Is an Athenian style deliberative democracy possible given the logistics. Elections may be crude and open to abuse but would a delibrative function within the electoral or legislative system be any different.

Phil Clark
Phil Clark
10 years ago
Reply to  Nicholas Gruen

More a long the lines of participatory democracy with the difference of full access to all through the use of citizen initiated collective and individual participation. This could range from concensus to referendum or even legislative. Unfortunately the only practical, flexible and scalable frame work are online services which are a probity and security land mine.

R. N. England
R. N. England
10 years ago

Thailand has recently abolished the limited representative democracy they had. Instead of investing enough in propaganda to ensure that their representatives have a majority in parliament, the elite prefer royalist military dictatorship. Keeping the army and the Royal Family on side probably costs them more, but it satisfies their outlook on life.

Patrick
Patrick
10 years ago

I love no 42, a great aphorism.

I love the idea as well, it appeals to my distrust of elites at the same time as it reminds me of my own elitism; quite a feat.
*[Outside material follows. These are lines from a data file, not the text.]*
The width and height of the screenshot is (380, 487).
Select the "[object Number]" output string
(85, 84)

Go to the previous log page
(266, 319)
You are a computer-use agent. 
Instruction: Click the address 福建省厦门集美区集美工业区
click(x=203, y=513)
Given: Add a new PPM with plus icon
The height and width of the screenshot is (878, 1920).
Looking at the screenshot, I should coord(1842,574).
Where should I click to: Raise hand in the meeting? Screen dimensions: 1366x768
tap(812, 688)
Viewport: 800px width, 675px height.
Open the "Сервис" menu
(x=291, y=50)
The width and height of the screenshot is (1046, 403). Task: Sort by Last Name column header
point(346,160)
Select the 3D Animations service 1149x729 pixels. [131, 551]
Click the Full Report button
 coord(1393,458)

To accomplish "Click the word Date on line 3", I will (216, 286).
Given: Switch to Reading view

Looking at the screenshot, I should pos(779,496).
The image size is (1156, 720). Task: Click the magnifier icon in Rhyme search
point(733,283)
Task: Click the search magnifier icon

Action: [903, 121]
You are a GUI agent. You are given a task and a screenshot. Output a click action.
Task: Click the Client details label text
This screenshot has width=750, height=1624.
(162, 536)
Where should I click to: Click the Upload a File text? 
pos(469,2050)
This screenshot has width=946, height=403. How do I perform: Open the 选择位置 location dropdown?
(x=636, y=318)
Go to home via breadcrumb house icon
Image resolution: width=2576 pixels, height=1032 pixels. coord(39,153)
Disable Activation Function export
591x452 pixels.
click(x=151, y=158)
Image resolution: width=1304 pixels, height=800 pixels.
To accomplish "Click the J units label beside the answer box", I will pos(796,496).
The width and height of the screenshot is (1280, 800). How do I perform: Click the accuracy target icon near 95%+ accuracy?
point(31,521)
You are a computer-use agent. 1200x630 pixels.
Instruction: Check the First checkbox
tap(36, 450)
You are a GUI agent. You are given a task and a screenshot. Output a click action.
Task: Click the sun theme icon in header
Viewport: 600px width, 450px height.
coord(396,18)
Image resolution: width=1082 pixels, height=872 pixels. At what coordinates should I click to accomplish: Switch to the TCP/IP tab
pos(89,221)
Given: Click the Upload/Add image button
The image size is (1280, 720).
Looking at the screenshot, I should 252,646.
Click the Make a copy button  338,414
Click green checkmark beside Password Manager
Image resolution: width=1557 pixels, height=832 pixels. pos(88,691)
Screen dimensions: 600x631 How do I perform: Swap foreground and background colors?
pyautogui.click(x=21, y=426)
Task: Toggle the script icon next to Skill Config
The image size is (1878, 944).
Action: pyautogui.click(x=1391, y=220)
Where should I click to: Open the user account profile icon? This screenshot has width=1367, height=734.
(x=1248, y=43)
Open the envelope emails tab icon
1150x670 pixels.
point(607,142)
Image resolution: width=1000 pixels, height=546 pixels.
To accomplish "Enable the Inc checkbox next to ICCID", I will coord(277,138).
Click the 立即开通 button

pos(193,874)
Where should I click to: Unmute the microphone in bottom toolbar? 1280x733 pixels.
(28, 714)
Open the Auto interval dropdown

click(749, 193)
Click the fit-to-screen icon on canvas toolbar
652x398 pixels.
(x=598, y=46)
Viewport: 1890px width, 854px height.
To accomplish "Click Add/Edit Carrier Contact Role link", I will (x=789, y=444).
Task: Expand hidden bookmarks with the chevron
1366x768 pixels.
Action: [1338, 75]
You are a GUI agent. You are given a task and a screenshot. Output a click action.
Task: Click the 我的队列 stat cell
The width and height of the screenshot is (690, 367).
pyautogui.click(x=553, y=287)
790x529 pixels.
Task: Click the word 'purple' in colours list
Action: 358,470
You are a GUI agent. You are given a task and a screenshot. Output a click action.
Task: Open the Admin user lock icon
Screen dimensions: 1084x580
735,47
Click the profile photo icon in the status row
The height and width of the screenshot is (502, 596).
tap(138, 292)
I would be most enthusiastic about something more explicitly Athenian: sortition to select the Senate, for example. Terms of 6 years rolling with sortition of 1/3rd every 2 years would appeal to me, although it would be necessary to compensate sortitees (would we quickly come to call them sots?) quite handsomely I would think.

To make Nick like my comment I would also support forming expert advisory committees whose advice would be required before the sortitees could decide on legislation coming within that committees’ expertise.

Chris Lloyd
Chris Lloyd
10 years ago

As a comedian said: “If democracy actually worked, they would have stopped it by now.”